After meditation, and yoga, and before I got to this point here, sitting in front of the keyboard, I took time to give myself a manicure. It was necessary because it is Monday and my hands were just…awful. Paint still under my fingernails and one of my nails broken at a jagged angle – how did I not notice that? I couldn’t go to work with my hands looking like that, it would have eventually launched old nail-biting habits. I find doing my nails very relaxing, and it requires a certain mindfulness to do well. I don’t mind going to work bearing evidence of being an artist…but the colors didn’t go with my sweater. 😉

What follows are some words about domestic violence, which are relevant to my own history. It’s not graphic, but it only seems fair to mention this is the direction my words have gone this morning.

"The Tracks of My Tears" 12" x 20" acrylic on canvas w/glow and googly eyes.

“The Tracks of My Tears” 12″ x 20″ acrylic on canvas w/glow and googly eyes. 2014

When I was much younger, welcoming my partner home was fraught with terror, anxiety, panic and dread; I spent every moment I could combing our residence for any evidence of ‘wrong doing’ that might get my violent partner’s attention, and cleaning frantically right up until I heard footsteps approaching the door.  All these years later, I still find some urge lurking in the background to check everywhere/everything looking for stuff to ‘fix’ before my partners return home.  I am a survivor of domestic violence. I wept reading so many recent #whyIstayed tweets online, and news articles as the nation finally seems to wake up to what a big issue domestic violence actually is. Healthy tears. I survived. I got out. I waited ‘too long’ and my psyche bears the scars for that choice.  Although some portion of my PTSD is military in nature, by far the vast majority of it is related to relationship violence, and sexual trauma; domestic living with other human beings, for me, is a veritable minefield of triggers.

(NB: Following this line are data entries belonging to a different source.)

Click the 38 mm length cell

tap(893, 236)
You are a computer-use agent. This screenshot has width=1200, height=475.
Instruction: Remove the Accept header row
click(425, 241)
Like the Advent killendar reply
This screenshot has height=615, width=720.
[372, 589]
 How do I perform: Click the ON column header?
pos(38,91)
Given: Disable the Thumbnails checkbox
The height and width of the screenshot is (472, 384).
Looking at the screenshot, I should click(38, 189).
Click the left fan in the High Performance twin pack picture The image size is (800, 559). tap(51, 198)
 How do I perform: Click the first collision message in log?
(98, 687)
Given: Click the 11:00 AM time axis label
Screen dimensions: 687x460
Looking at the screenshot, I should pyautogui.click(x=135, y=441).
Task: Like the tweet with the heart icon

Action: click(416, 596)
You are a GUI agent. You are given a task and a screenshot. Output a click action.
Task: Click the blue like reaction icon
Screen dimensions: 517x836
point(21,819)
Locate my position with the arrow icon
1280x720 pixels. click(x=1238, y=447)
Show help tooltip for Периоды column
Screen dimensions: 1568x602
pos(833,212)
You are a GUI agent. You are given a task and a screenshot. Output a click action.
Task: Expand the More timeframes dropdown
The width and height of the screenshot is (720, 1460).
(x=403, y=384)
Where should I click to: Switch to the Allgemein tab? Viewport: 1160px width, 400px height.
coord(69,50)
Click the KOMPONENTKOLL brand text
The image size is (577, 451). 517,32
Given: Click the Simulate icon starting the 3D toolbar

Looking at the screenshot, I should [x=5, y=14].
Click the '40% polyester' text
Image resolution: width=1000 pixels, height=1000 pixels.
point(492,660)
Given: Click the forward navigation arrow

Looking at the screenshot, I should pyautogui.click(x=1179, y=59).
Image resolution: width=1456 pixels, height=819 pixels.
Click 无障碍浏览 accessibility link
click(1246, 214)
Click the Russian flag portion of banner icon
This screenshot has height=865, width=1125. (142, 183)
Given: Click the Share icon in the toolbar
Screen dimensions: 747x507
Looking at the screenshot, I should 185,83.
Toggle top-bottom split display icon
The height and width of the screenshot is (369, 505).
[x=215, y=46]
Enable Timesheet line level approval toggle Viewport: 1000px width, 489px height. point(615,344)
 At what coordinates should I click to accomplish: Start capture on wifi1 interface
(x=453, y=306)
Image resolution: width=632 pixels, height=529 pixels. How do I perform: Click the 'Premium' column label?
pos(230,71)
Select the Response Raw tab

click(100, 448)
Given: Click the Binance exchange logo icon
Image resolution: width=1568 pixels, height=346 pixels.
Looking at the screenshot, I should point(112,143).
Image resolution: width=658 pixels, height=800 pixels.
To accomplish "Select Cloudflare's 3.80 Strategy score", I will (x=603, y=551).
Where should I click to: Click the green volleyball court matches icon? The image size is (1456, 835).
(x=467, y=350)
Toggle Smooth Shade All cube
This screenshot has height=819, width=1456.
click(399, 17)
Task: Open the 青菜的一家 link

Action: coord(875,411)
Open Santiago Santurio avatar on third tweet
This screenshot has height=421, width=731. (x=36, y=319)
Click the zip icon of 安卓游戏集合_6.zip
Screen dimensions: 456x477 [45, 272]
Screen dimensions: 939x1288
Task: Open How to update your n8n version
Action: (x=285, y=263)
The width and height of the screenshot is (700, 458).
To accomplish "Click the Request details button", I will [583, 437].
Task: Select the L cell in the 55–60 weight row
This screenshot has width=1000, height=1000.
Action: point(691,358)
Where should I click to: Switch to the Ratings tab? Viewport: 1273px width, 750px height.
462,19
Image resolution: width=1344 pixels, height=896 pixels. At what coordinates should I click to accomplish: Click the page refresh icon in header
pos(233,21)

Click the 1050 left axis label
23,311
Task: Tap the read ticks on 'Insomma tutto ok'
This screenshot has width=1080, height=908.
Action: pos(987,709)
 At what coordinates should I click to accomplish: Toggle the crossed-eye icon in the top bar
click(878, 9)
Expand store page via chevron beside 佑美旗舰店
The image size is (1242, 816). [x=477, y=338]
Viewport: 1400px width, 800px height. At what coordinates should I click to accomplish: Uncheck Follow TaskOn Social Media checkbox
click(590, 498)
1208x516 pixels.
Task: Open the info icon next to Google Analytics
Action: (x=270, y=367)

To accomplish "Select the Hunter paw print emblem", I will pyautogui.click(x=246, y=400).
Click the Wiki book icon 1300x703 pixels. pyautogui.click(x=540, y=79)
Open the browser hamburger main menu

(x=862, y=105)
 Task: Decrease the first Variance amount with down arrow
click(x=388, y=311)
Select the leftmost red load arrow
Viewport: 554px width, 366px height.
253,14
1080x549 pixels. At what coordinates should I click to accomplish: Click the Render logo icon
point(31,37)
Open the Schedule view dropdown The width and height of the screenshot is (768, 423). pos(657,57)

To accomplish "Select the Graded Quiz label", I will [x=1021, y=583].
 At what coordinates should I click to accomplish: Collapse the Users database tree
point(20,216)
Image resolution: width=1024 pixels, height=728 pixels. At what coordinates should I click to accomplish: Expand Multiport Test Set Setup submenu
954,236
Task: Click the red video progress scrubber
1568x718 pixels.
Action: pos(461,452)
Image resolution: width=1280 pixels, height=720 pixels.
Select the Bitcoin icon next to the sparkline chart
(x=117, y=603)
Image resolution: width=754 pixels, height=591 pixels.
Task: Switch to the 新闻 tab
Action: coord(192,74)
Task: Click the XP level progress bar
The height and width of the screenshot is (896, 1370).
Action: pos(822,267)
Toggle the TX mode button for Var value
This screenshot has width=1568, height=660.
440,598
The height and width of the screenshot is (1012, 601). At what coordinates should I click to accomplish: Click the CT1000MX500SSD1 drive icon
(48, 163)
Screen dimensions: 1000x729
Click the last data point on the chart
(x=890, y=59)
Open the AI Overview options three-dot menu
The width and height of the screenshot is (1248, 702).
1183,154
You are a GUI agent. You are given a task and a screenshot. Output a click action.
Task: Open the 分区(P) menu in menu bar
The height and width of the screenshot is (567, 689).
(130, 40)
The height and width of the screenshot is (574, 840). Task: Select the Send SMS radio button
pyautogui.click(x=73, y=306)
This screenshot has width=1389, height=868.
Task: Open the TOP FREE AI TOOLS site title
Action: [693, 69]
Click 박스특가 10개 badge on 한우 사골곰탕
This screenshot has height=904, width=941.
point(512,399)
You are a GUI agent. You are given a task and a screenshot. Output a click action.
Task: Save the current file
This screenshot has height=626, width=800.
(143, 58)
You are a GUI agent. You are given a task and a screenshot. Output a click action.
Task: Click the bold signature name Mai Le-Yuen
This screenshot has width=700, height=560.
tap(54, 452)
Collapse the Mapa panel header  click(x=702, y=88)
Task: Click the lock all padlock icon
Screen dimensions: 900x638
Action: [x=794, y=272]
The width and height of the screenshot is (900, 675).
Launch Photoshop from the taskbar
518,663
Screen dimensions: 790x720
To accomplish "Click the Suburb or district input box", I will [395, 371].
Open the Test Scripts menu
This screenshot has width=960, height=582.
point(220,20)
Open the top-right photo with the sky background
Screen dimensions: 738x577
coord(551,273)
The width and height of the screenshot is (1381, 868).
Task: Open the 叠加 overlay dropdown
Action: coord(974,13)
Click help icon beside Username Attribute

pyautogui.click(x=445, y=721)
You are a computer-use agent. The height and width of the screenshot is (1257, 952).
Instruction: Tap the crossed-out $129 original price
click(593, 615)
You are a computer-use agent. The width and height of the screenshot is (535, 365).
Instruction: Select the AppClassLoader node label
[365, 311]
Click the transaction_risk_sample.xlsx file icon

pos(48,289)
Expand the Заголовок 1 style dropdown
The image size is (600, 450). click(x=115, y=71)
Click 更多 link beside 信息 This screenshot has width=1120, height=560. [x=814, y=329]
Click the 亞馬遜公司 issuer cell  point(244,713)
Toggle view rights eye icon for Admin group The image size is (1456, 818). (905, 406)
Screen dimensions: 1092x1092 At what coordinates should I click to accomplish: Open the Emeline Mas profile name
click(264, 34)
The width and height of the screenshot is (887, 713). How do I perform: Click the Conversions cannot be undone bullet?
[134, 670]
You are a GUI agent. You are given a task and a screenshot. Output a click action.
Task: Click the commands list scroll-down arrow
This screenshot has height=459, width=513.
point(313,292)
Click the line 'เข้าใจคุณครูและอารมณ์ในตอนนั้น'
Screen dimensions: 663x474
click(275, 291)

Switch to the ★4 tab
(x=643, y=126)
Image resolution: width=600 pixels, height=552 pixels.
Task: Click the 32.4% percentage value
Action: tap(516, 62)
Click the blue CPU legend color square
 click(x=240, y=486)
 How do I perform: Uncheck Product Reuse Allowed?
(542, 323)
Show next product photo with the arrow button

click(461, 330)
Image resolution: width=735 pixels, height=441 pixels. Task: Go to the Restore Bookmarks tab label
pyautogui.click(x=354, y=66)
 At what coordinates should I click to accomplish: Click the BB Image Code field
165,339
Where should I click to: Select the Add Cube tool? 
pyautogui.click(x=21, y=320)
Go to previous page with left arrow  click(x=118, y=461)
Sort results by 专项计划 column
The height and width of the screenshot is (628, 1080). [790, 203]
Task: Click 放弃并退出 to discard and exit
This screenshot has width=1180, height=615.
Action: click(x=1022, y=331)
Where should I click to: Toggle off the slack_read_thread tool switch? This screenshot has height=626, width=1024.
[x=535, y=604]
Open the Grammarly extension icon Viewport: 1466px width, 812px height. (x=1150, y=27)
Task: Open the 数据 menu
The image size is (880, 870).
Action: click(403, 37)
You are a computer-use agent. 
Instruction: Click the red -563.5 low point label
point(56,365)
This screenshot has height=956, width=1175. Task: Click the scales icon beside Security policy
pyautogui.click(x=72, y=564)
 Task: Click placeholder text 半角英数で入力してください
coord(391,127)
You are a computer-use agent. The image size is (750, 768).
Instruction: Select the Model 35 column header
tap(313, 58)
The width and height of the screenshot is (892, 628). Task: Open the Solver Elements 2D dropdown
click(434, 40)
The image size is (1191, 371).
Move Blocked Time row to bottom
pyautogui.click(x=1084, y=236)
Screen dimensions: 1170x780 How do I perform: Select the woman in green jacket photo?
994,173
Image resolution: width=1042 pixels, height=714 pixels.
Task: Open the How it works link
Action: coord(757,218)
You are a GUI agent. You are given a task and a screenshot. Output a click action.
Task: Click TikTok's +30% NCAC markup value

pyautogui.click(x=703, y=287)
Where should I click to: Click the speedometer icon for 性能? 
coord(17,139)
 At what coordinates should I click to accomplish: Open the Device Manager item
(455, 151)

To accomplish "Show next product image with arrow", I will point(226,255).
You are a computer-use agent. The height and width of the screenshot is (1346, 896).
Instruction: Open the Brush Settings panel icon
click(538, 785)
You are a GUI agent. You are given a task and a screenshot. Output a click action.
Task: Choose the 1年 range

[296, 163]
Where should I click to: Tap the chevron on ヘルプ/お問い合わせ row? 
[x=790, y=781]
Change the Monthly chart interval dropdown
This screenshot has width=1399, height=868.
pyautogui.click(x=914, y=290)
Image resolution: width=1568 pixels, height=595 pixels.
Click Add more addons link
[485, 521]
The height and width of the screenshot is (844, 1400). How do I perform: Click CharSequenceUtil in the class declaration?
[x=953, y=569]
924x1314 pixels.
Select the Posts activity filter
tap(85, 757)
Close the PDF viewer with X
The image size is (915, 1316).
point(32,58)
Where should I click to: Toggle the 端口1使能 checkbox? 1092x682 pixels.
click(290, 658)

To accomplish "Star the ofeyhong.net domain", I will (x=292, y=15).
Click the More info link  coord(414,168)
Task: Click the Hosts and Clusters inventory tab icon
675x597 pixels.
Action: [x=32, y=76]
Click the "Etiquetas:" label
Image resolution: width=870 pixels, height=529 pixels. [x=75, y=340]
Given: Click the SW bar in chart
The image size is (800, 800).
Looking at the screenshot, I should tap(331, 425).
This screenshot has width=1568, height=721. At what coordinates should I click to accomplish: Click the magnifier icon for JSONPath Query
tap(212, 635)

There’s no substitute for getting out of a dangerous or toxic relationship. There is more often than not no resolution for domestic violence other than getting the hell away from the violent person. Human beings can change, and they do, but the stark and frightening truth is that it isn’t likely to happen in the context of the already violent relationship that exists. Having said all that, I have found that mindfulness practices make healing and getting from surviving to thriving much more likely. It hasn’t been an easy journey, and I’m not across the finish line yet; I may spend a lifetime repairing the damage domestic violence has done to my heart, my spirit, my cognition, my comfort with others, my feeling of safety in my home and my relationships, and my willingness to tolerate specific words, phrases, gestures, or circumstances. It can’t be easy on people who choose to live with me.

If you are struggling with domestic violence and reading these words, please, take care of you. Whatever that takes. You matter. Don’t tolerate poor treatment, you deserve better. It is safer to walk away than to stay.

If you are violent, and acting out physically on a partner (or really, any other human being) because you feel ‘provoked’ or ‘entitled to’ or ‘because they…’ – the world is sick of your bullshit. Please stop. It’s not okay and you have no right to lash out at another human being in anger with physical force. Ever. At all. No provocation justifies domestic violence. Not anything. Not ever. Not at all. Please get help; you are the bad guy. Please stop hurting people. You have no right. It’s not okay. (Strangely, I find it hard to imagine anyone who is violent being a regular reader…but…there’s a lot in the world I just don’t know, or cannot fathom.)

I got out. I survived. I moved on to other not-so-bad relationships, and eventually to a really good one. I made choices. We have choices. There are always choices. Making them isn’t easy, but making choices matters. Choice is where our power lies.

"Awareness" 8" x 10" acrylic on canvas w/glow. 2014

“Awareness” 8″ x 10″ acrylic on canvas w/glow. 2014

Today is a good day to choose change. Today is a good day to respect ones self. Today is a good day to take care of me. Today is a good day to change the world.